> **Records for this exercise**
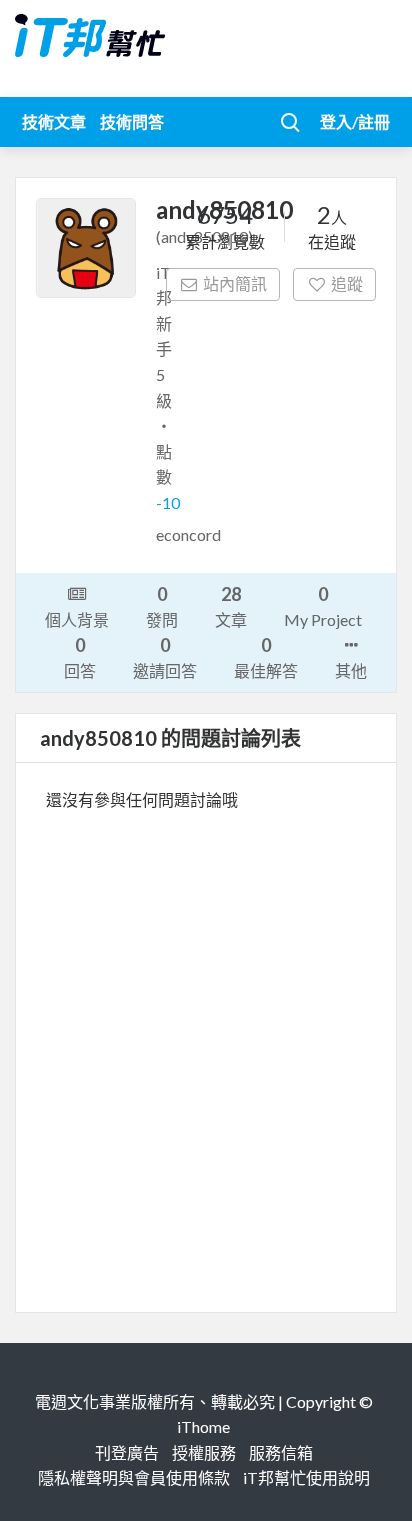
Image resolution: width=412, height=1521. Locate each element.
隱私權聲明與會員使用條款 (134, 1477)
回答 (80, 657)
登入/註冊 (355, 121)
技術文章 (54, 121)
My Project (323, 606)
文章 (231, 606)
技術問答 (132, 121)
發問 (162, 606)
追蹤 (347, 283)
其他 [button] (351, 670)
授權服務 (204, 1452)
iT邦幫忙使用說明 (306, 1477)
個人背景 (77, 619)
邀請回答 (165, 657)
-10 (168, 502)
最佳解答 (266, 657)
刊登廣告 (127, 1452)
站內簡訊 (235, 283)
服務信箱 (281, 1452)
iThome (203, 1426)
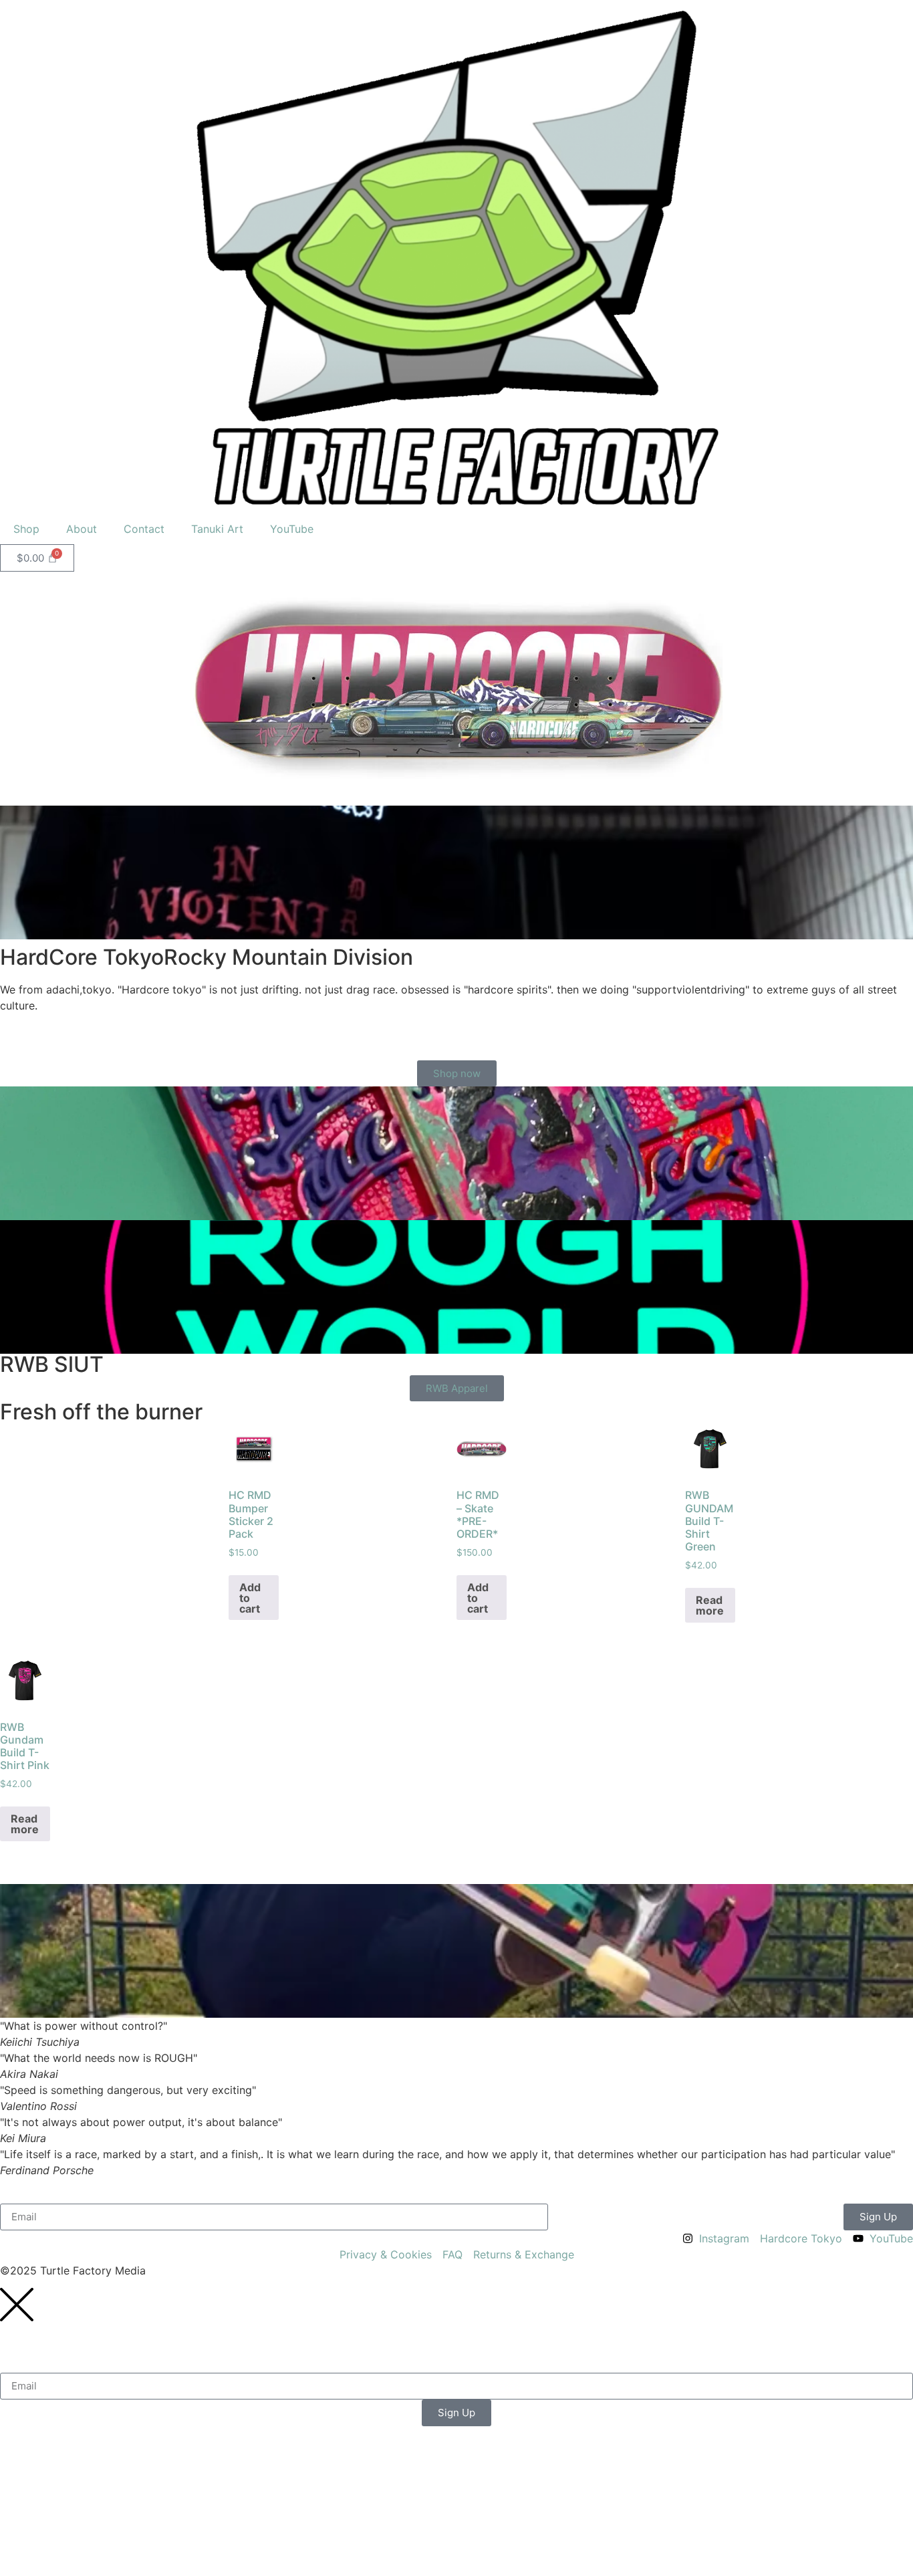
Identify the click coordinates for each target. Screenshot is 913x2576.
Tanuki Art (217, 529)
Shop (26, 529)
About (81, 529)
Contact (144, 529)
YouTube (291, 529)
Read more (710, 1605)
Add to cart (250, 1597)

> **About this task**
Quote the preceding records in their entirety, excluding every picture.

> **Output of the task**
Image resolution: width=412, height=1521. Locate each element.
隱私權聲明與會員使用條款 (134, 1477)
回答 (80, 657)
登入/註冊 (355, 121)
技術文章 (54, 121)
My Project (323, 606)
文章 (231, 606)
技術問答 (132, 121)
發問 (162, 606)
追蹤 (347, 283)
其他 [button] (351, 670)
授權服務 (204, 1452)
iT邦幫忙使用說明 (306, 1477)
個人背景 (77, 619)
邀請回答 (165, 657)
-10 (168, 502)
最佳解答 (266, 657)
刊登廣告 (127, 1452)
站內簡訊 (235, 283)
服務信箱 (281, 1452)
iThome (203, 1426)
Identify the click coordinates for each target. Screenshot is 913x2576.
Tanuki Art (217, 529)
Shop (26, 529)
About (81, 529)
Contact (144, 529)
YouTube (291, 529)
Read more (710, 1605)
Add to cart (250, 1597)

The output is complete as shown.